An example of the VolumeSnapshotDataSource for Amazon EBS snapshots:

// AWS EBS volume snapshot source
type AWSElasticBlockStoreVolumeSnapshotSource struct {
	// Unique id of the persistent disk snapshot resource. Used to identify the disk snapshot in AWS
	SnapshotID string `json:"snapshotId"`
}

Event loop in controller

The volume snapshot controller maintains two data structures (ActualStateOfWorld and DesiredStateOfWorld) and periodically reconciles the two. The data structures are being update by the API server event handlers.

  • If a new VolumeSnapshot is added, the add handler adds it to the DesiredStateOfWorld (DSW)

  • If a VolumeSnapshot is deleted, the delete handler removes it from the DSW.

  • Reconciliation loop in the controller

    • For every VolumeSnapshot in the ActualStateOfWorld (ASW) find the corresponding VolumeSnapshot in the DSW. If such a snapshot does not exist, start a snapshot deletion operation:

      • Determine the correct volume snapshot plugin to use from the VolumeSnapshotData referenced by the VolumeSnapshot

      • Create a delete operation: only one such operation is allowed to exist for the given VolumeSnapshot and VolumeSnapshotData pair

      • The operation is an asynchronous function using the volume plugin to delete the actual snapshot in the back-end.

      • When the plugin finishes deleting the snapshot, delete the VolumeSnapshotData referencing it and remove the VolumeSnapshot reference from the ASW

    • For every VolumeSnapshot in the DSW find the corresponding VolumeSnapshot in the ASW. If such a snapshot does not exist, start a snapshot creation operation:

      • Determine the correct volume snapshot plugin to use from the VolumeSnapshotData referenced by the VolumeSnapshot

      • Create a volume snapshot creation operation: only one such operation is allowed to exist for the given VolumeSnapshot and VolumeSnapshotData pair.

◆ DO THIS ◆
In the snapshot controller text, what does the add handler do when a new VolumeSnapshot is added?

Stored data:
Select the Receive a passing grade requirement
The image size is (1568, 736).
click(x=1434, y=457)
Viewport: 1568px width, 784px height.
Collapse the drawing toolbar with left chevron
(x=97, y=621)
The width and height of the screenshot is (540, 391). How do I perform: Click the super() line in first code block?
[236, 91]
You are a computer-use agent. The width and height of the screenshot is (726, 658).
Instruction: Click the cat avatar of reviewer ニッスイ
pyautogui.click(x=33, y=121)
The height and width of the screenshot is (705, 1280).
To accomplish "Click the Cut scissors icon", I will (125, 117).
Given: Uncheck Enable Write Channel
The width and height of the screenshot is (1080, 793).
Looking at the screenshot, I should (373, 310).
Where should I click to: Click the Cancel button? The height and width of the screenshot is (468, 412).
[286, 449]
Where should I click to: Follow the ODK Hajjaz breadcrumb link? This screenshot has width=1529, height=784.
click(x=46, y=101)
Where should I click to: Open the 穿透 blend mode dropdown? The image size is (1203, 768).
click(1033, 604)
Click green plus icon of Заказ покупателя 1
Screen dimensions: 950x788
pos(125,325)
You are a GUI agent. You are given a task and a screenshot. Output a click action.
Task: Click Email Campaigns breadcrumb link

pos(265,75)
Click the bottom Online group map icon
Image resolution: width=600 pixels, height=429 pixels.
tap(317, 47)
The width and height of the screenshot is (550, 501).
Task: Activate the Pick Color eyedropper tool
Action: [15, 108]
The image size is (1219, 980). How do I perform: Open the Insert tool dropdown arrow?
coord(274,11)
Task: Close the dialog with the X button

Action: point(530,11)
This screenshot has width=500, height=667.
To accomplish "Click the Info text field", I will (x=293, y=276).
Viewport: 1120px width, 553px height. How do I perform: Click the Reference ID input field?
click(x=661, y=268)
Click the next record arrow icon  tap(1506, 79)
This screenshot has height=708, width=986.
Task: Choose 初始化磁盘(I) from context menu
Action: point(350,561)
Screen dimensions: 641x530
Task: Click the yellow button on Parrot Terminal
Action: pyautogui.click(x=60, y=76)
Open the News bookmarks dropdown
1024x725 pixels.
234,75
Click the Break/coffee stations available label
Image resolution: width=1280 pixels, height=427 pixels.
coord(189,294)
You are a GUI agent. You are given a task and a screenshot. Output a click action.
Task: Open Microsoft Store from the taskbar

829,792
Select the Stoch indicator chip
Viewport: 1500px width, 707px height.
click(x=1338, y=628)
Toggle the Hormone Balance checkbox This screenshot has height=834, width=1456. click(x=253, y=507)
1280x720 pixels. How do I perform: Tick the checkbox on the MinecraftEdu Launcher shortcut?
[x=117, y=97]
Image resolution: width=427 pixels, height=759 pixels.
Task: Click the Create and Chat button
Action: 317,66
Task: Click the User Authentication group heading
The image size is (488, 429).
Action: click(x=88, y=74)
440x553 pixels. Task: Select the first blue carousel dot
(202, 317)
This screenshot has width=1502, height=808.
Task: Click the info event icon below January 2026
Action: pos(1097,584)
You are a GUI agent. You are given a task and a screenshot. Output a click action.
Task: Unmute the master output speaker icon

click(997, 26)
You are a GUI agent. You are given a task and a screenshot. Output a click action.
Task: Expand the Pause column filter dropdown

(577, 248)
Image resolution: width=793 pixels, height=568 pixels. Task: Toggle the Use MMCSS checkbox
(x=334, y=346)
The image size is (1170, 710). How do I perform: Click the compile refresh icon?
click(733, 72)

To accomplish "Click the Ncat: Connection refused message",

◆ EXERCISE ANSWER ◆
It adds the VolumeSnapshot to the DesiredStateOfWorld (DSW).